A Resolução 307 de 2003 do Conama estabelece as diretrizes para a gestão dos resíduos gerados pela construção civil. O objetivo é disciplinar as ações necessárias de forma a minimizar os impactos ambientais causados pelos resíduos gerados pela construção civil. Os resíduos da construção civil (RCD) podem representar mais de 50% do volume desses resíduos gerados em algumas cidades brasileiras.

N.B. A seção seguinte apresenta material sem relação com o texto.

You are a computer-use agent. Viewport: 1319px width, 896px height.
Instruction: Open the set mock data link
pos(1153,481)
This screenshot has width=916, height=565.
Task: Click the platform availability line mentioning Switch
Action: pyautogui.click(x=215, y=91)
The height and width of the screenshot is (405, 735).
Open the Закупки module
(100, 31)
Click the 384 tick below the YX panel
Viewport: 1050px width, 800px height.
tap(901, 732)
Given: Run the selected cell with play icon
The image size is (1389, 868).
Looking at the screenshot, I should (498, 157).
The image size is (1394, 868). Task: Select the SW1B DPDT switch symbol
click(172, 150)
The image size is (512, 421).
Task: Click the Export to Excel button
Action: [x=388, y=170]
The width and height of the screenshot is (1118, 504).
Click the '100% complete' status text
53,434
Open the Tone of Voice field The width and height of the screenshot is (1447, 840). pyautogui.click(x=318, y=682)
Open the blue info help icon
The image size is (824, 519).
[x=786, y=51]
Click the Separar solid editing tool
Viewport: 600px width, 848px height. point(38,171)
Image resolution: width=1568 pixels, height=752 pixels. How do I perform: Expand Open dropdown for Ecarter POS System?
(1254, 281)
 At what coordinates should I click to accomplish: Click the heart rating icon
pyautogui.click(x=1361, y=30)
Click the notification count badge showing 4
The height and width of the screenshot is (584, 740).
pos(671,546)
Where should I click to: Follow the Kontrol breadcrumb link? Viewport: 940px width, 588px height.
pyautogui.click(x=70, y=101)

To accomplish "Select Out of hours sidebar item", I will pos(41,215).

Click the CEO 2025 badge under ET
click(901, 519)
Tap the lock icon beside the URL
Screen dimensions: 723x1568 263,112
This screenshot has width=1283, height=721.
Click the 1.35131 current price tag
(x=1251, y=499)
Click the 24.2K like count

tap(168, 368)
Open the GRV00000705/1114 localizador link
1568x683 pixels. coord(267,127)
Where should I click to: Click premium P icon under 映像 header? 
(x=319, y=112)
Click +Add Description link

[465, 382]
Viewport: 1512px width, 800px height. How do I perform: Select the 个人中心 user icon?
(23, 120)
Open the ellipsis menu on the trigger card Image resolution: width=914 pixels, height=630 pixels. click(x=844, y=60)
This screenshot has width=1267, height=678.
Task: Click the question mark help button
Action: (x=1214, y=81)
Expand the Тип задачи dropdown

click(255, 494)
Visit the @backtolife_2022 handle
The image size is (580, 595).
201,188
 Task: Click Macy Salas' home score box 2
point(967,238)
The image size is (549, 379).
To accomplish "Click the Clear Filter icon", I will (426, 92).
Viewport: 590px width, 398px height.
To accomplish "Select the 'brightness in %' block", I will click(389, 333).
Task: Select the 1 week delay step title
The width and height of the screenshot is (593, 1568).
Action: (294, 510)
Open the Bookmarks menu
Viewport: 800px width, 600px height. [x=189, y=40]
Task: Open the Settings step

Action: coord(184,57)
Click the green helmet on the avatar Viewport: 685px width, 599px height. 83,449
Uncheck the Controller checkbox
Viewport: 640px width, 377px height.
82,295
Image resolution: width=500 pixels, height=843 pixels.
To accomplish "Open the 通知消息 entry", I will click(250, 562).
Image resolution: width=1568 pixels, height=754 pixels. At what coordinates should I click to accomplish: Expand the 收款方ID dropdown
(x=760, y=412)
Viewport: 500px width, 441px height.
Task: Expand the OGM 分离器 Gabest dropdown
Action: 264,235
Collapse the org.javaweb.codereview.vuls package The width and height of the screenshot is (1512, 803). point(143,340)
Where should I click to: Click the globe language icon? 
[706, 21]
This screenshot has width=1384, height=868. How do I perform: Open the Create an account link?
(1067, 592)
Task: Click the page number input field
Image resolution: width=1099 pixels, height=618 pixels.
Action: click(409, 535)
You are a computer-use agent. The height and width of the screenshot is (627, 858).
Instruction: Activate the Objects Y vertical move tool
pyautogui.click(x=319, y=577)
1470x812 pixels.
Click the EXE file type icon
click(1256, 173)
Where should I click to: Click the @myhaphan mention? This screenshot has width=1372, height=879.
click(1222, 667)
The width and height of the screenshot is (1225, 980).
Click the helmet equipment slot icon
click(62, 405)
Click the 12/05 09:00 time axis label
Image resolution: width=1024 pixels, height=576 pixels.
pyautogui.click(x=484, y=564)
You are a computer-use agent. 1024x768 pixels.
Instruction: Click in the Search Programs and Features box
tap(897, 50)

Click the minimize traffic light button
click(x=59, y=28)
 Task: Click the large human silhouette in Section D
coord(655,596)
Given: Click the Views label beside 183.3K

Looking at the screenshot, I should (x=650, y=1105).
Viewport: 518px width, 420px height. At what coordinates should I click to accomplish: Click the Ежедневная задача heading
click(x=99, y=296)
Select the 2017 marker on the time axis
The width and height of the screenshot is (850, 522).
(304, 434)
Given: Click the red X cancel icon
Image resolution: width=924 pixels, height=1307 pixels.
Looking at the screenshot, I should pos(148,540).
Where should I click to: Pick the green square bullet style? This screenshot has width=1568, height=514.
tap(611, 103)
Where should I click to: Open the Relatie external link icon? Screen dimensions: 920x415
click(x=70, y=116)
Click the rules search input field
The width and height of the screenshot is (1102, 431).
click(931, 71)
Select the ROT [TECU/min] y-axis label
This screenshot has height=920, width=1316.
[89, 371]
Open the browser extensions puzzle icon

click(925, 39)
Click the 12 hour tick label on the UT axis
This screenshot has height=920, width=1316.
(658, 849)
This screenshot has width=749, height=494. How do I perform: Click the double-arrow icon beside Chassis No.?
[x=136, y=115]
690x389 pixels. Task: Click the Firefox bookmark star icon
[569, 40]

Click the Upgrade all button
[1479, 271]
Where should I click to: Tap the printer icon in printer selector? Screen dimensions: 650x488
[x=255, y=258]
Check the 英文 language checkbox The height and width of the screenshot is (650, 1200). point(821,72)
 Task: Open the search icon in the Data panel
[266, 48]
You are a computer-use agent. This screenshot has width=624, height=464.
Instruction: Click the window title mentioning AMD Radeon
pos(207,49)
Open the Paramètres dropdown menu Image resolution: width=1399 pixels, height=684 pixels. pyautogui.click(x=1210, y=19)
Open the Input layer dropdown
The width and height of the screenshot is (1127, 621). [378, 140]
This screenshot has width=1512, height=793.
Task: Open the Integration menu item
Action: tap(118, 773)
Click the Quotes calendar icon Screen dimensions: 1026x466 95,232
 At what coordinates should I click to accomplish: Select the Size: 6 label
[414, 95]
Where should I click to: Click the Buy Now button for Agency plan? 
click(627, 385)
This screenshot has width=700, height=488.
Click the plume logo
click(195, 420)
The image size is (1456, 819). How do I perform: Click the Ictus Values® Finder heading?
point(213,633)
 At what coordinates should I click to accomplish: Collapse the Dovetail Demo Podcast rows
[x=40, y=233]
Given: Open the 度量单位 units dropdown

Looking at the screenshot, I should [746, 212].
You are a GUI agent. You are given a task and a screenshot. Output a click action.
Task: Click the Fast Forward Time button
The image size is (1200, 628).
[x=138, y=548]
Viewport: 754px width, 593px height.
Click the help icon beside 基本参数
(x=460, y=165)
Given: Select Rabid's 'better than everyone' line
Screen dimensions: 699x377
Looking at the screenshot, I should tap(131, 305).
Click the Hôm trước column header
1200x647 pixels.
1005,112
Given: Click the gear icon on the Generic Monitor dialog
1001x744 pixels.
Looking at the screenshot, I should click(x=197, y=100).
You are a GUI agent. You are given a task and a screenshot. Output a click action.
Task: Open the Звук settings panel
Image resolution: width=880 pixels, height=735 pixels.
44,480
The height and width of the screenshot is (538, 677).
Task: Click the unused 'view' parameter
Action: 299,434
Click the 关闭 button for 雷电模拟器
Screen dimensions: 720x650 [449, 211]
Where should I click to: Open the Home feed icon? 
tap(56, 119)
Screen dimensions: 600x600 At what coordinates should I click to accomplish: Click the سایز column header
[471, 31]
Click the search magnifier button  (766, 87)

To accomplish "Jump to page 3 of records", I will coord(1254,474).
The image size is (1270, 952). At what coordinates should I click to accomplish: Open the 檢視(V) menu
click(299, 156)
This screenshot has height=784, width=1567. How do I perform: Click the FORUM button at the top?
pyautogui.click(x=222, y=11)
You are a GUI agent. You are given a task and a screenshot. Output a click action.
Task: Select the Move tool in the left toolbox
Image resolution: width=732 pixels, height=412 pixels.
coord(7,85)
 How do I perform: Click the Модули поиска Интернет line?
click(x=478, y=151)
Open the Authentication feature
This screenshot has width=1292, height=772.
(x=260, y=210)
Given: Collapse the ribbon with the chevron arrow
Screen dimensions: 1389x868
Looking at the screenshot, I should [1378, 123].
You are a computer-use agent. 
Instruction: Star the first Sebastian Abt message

A Resolução CONAMA 307  define  para a construção civil, quatro classes de resíduos, que deverão ter tratamentos distintos:

  • Classe A – resíduos reutilizáveis ou recicláveis, como agregados, tijolos, blocos, telhas, placas de revestimento, argamassas, concretos, tubos, meio-fio, solos de terraplanagem, etc;
  • Classe B – resíduos recicláveis para outras destinações, tais como plásticos, papel/papelão, metais, madeiras, etc;
  • Classe C – resíduos ainda sem tecnologias ou aplicações economicamente viáveis para a sua reciclagem/recuperação, tais como os oriundos do gesso (tratamento pelo gerador);
  • Classe D – perigosos, como tintas, solventes, óleos e outros, ou aqueles contaminados (tratamento pelo fabricante).

De acordo com a Resolução 307 do CONAMA, os geradores também são responsáveis pela destinação final dos resíduos quando não sejam viáveis o reuso ou reciclagem dos resíduos na própria obra. Os geradores deverão ter como objetivo prioritário a não geração de resíduos,  a redução,  a reutilização, a reciclagem e a destinação final.

Para a satisfatória prática da gestão, a Resolução 307 determinou a execução de um Plano Integrado de Gerenciamento de RCD, que compreende o Programa Municipal de Gerenciamento a ser elaborado, implementado e coordenado pelos municípios e Distrito Federal.

Compreende também o projeto de Gerenciamento de RCD, a ser elaborado pelos médios e grandes geradores devendo contemplar a caracterização dos resíduos, triagem, acondicionamento, transporte e destinação.

Assim, é de responsabilidade dos municípios definir e regulamentar, em lei municipal específica, as formas pelas quais geradores, transportadores e operadores de áreas de captação de resíduos da construção devem exercer suas responsabilidades, e fiscalizar a sua atuação, incluso no tocante à utilização do CTR – Controle de Transporte de Resíduos.